The Universal DELAY Building Block Part 2, the one with the cake

In the last post I have introduced an example of a universal delay block that uses a behavioral implementation to create a reusable module that can be used to delay a signal by an arbitrary but fixed value. Both the delay size and its width are generic respectively unconstrained, which makes the design reusable. While the behavioral implementation is quite compact and elegant, the synthesis result is not always what we really need. It is left to the synthesis tool to decide how to map our behavioral code into available FPGA primitives.

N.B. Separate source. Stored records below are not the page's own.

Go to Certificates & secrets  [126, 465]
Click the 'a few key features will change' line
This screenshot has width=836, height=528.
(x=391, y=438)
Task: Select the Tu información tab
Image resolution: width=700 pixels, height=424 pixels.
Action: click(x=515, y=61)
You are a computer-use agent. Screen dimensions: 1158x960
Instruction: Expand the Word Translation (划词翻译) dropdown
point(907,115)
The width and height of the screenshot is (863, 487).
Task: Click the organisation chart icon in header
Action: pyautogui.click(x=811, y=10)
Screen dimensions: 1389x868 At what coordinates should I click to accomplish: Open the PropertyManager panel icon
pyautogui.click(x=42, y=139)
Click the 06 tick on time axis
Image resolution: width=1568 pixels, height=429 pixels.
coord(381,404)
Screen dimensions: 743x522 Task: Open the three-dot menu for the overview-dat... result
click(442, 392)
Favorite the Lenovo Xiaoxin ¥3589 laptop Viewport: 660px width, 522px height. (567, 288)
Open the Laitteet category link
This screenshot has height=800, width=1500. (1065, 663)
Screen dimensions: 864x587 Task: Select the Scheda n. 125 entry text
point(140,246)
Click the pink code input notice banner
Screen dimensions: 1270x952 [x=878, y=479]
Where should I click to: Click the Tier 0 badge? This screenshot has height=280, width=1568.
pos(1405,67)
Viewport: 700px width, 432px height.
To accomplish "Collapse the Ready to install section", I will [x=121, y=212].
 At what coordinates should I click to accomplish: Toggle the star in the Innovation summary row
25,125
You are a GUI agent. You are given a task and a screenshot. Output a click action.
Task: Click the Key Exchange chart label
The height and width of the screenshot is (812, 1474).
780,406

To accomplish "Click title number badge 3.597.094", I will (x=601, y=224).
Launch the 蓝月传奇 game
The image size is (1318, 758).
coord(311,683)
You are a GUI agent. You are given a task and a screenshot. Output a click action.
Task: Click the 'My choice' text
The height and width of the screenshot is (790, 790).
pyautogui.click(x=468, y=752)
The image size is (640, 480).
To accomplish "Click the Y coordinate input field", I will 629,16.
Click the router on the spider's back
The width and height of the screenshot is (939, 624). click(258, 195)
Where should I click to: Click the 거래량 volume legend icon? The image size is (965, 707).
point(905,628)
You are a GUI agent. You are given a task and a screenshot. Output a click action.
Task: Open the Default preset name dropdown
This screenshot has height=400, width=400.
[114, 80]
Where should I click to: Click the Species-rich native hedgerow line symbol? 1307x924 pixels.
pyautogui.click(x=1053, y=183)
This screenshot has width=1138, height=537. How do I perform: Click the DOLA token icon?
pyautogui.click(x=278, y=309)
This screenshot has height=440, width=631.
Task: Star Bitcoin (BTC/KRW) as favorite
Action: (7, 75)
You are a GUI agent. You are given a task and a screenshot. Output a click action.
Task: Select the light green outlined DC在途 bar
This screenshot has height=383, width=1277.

This is a double edged sword, on one hand it's nice to describe the design at a higher level and not have to worry about the implementation details. If the synthesis results are good or at least not critical to the design performance in terms of size and speed it is actually the correct approach. On the other hand, if the performance of your design depends heavily on the actual implementation, for example if you have a lot of wide and deep delays or if you need to achieve a very high clock speed the implementation does matter and the best approach is to instantiate primitives and build exactly what you need. This of course is a lower level coding style and this is usually not desirable, you only do this if you have no other choice. Both methods have their advantages and disadvantages - this post is about how to have your cake and eat it too.

Today's challenge is to modify the SDELAY block I created in the last post so that the implementation is controlled by a user provided generic or automatically as a function of the SIZE generic parameter.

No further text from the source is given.